Items for locating text and elements
-- -- --

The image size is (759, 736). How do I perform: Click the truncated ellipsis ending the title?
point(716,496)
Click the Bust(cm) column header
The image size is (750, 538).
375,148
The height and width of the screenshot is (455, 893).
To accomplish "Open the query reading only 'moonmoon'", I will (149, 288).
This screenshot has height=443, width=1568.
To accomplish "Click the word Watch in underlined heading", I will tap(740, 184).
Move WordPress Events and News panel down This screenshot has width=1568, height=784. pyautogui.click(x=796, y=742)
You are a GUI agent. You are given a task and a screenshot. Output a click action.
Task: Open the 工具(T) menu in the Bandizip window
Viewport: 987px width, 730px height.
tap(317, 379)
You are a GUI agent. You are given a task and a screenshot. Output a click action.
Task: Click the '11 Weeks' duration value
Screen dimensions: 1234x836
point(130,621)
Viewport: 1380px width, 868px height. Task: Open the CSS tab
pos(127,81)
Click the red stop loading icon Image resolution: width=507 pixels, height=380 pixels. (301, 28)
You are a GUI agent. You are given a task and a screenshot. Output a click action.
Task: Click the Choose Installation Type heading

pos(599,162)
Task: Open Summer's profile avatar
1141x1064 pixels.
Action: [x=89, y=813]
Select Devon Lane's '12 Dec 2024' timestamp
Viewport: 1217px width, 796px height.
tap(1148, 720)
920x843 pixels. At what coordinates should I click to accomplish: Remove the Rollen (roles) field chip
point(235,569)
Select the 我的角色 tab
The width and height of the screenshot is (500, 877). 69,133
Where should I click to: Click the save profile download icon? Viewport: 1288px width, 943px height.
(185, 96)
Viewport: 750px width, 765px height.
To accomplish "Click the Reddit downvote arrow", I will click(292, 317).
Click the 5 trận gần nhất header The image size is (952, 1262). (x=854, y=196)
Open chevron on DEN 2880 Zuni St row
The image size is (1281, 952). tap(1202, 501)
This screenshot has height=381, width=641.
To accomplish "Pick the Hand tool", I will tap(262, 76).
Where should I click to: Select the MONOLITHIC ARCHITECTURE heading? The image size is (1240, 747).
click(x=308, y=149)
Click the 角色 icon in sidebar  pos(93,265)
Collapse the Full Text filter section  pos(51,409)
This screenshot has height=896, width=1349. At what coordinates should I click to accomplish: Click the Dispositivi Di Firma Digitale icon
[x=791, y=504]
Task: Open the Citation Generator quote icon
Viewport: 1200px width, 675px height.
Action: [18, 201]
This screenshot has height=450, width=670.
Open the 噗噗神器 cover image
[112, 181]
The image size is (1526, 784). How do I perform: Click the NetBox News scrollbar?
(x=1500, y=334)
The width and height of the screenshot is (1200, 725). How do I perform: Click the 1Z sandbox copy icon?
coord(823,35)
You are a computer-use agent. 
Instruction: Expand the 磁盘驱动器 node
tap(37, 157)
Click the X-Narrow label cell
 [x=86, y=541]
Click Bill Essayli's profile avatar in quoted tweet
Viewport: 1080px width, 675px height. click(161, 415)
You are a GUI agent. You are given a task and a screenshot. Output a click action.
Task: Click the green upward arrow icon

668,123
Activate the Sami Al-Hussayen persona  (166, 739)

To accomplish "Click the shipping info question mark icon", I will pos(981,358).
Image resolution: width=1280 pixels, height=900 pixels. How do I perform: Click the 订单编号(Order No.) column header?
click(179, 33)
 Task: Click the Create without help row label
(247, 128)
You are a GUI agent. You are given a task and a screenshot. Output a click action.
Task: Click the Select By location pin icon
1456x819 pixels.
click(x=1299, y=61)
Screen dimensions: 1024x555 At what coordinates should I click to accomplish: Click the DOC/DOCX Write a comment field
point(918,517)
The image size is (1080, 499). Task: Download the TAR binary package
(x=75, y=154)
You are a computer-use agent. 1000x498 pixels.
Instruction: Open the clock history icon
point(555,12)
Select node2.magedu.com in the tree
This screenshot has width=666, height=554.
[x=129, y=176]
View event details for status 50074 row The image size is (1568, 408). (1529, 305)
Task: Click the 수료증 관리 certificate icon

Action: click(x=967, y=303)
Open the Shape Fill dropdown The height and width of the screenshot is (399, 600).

-- -- --

* Problem to solve
Copy out every item above word for word, keeping each line as it stands.

* Final result
The image size is (759, 736). How do I perform: Click the truncated ellipsis ending the title?
point(716,496)
Click the Bust(cm) column header
The image size is (750, 538).
375,148
The height and width of the screenshot is (455, 893).
To accomplish "Open the query reading only 'moonmoon'", I will (149, 288).
This screenshot has height=443, width=1568.
To accomplish "Click the word Watch in underlined heading", I will tap(740, 184).
Move WordPress Events and News panel down This screenshot has width=1568, height=784. pyautogui.click(x=796, y=742)
You are a GUI agent. You are given a task and a screenshot. Output a click action.
Task: Open the 工具(T) menu in the Bandizip window
Viewport: 987px width, 730px height.
tap(317, 379)
You are a GUI agent. You are given a task and a screenshot. Output a click action.
Task: Click the '11 Weeks' duration value
Screen dimensions: 1234x836
point(130,621)
Viewport: 1380px width, 868px height. Task: Open the CSS tab
pos(127,81)
Click the red stop loading icon Image resolution: width=507 pixels, height=380 pixels. (301, 28)
You are a GUI agent. You are given a task and a screenshot. Output a click action.
Task: Click the Choose Installation Type heading

pos(599,162)
Task: Open Summer's profile avatar
1141x1064 pixels.
Action: [x=89, y=813]
Select Devon Lane's '12 Dec 2024' timestamp
Viewport: 1217px width, 796px height.
tap(1148, 720)
920x843 pixels. At what coordinates should I click to accomplish: Remove the Rollen (roles) field chip
point(235,569)
Select the 我的角色 tab
The width and height of the screenshot is (500, 877). 69,133
Where should I click to: Click the save profile download icon? Viewport: 1288px width, 943px height.
(185, 96)
Viewport: 750px width, 765px height.
To accomplish "Click the Reddit downvote arrow", I will click(292, 317).
Click the 5 trận gần nhất header The image size is (952, 1262). (x=854, y=196)
Open chevron on DEN 2880 Zuni St row
The image size is (1281, 952). tap(1202, 501)
This screenshot has height=381, width=641.
To accomplish "Pick the Hand tool", I will tap(262, 76).
Where should I click to: Select the MONOLITHIC ARCHITECTURE heading? The image size is (1240, 747).
click(x=308, y=149)
Click the 角色 icon in sidebar  pos(93,265)
Collapse the Full Text filter section  pos(51,409)
This screenshot has height=896, width=1349. At what coordinates should I click to accomplish: Click the Dispositivi Di Firma Digitale icon
[x=791, y=504]
Task: Open the Citation Generator quote icon
Viewport: 1200px width, 675px height.
Action: [18, 201]
This screenshot has height=450, width=670.
Open the 噗噗神器 cover image
[112, 181]
The image size is (1526, 784). How do I perform: Click the NetBox News scrollbar?
(x=1500, y=334)
The width and height of the screenshot is (1200, 725). How do I perform: Click the 1Z sandbox copy icon?
coord(823,35)
You are a computer-use agent. 
Instruction: Expand the 磁盘驱动器 node
tap(37, 157)
Click the X-Narrow label cell
 [x=86, y=541]
Click Bill Essayli's profile avatar in quoted tweet
Viewport: 1080px width, 675px height. click(161, 415)
You are a GUI agent. You are given a task and a screenshot. Output a click action.
Task: Click the green upward arrow icon

668,123
Activate the Sami Al-Hussayen persona  (166, 739)

To accomplish "Click the shipping info question mark icon", I will pos(981,358).
Image resolution: width=1280 pixels, height=900 pixels. How do I perform: Click the 订单编号(Order No.) column header?
click(179, 33)
 Task: Click the Create without help row label
(247, 128)
You are a GUI agent. You are given a task and a screenshot. Output a click action.
Task: Click the Select By location pin icon
1456x819 pixels.
click(x=1299, y=61)
Screen dimensions: 1024x555 At what coordinates should I click to accomplish: Click the DOC/DOCX Write a comment field
point(918,517)
The image size is (1080, 499). Task: Download the TAR binary package
(x=75, y=154)
You are a computer-use agent. 1000x498 pixels.
Instruction: Open the clock history icon
point(555,12)
Select node2.magedu.com in the tree
This screenshot has width=666, height=554.
[x=129, y=176]
View event details for status 50074 row The image size is (1568, 408). (1529, 305)
Task: Click the 수료증 관리 certificate icon

Action: click(x=967, y=303)
Open the Shape Fill dropdown The height and width of the screenshot is (399, 600).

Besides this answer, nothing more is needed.